PROBLEM DESCRIPTION: Images excluded, reproduce each line of the records exactly as it stands.

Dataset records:
▬▬▬▬▬▬

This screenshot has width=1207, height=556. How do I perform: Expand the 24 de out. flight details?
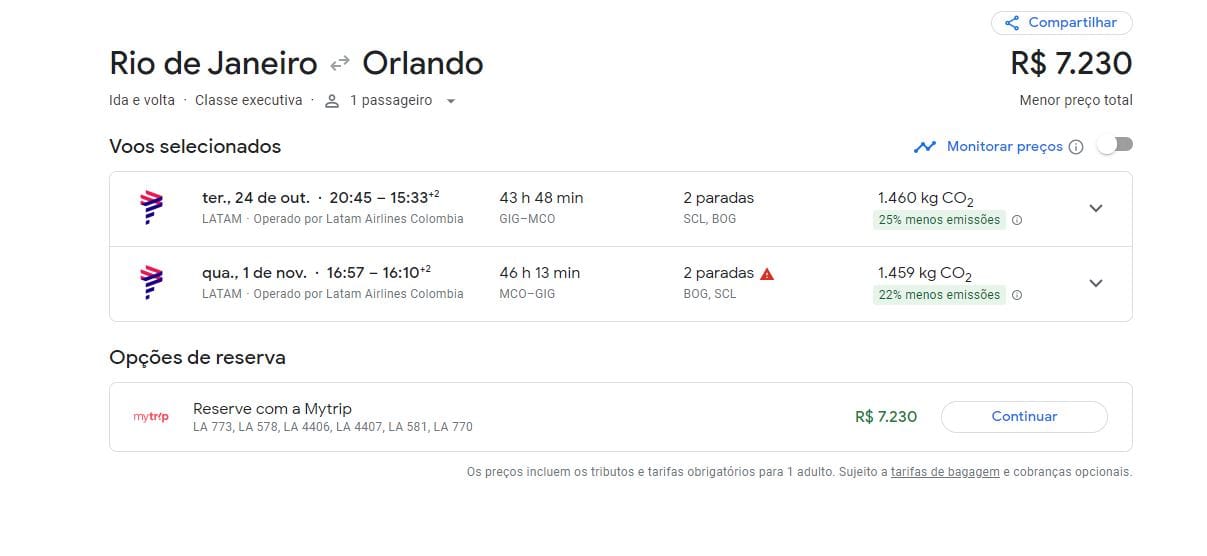coord(1096,208)
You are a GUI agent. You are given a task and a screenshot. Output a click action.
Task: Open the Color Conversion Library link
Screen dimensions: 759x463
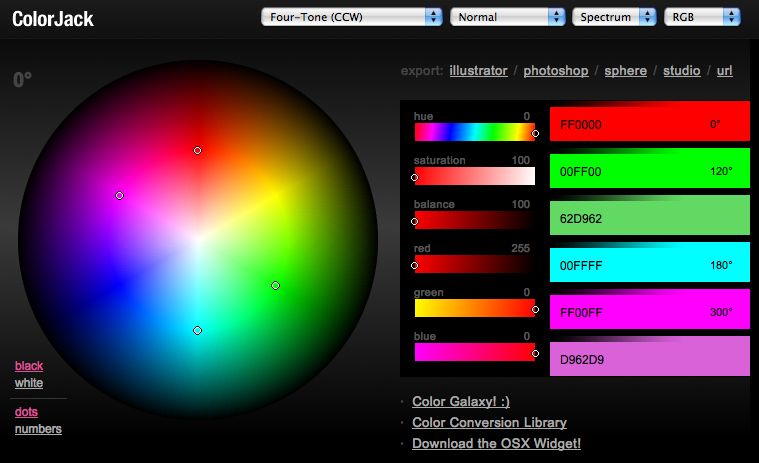(489, 423)
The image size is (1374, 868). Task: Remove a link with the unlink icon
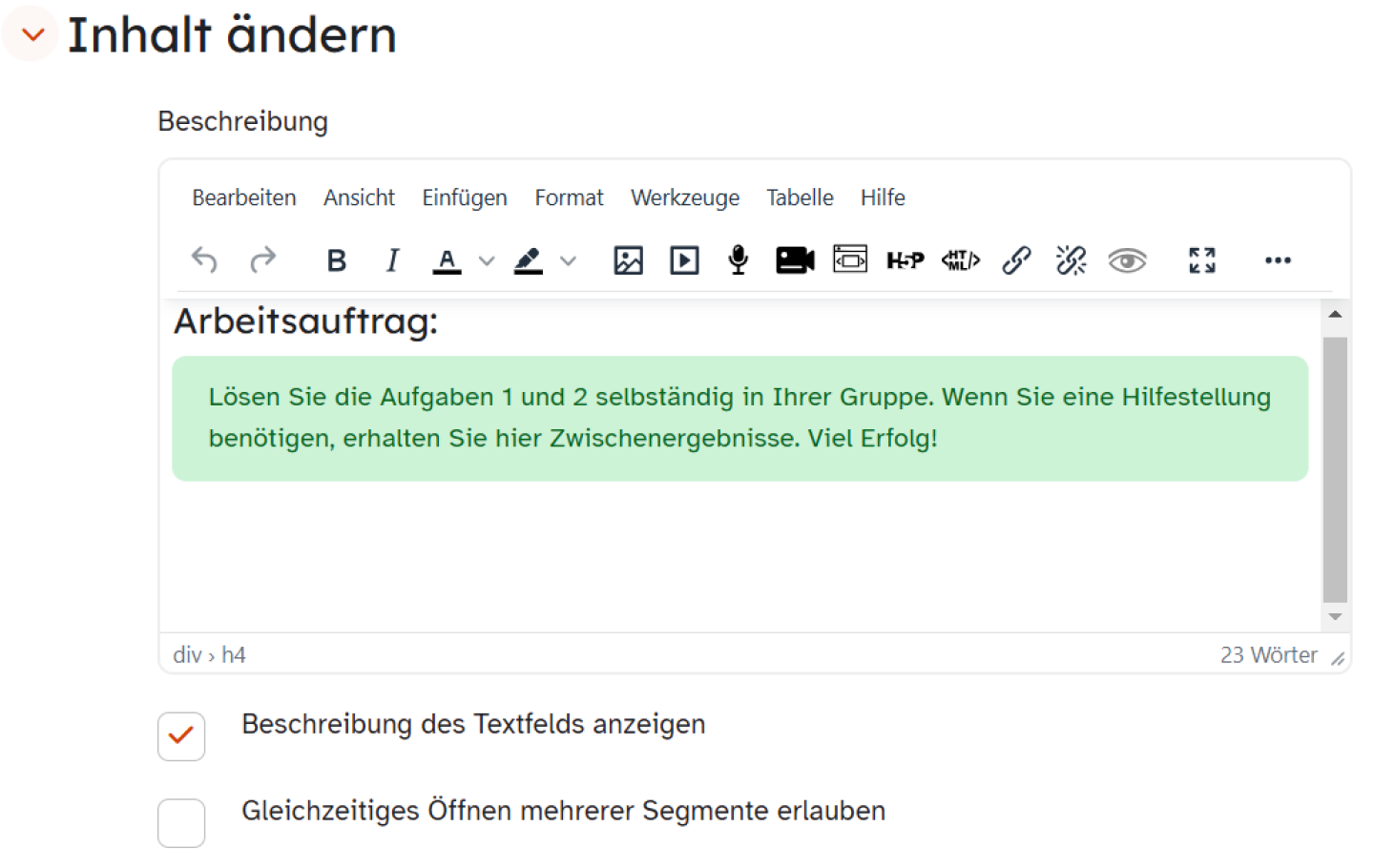coord(1071,259)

▬▬▬▬▬▬

ANSWER TO THIS TASK:
This screenshot has width=1207, height=556. How do I perform: Expand the 24 de out. flight details?
coord(1096,208)
You are a GUI agent. You are given a task and a screenshot. Output a click action.
Task: Open the Color Conversion Library link
Screen dimensions: 759x463
(489, 423)
The image size is (1374, 868). Task: Remove a link with the unlink icon
coord(1071,259)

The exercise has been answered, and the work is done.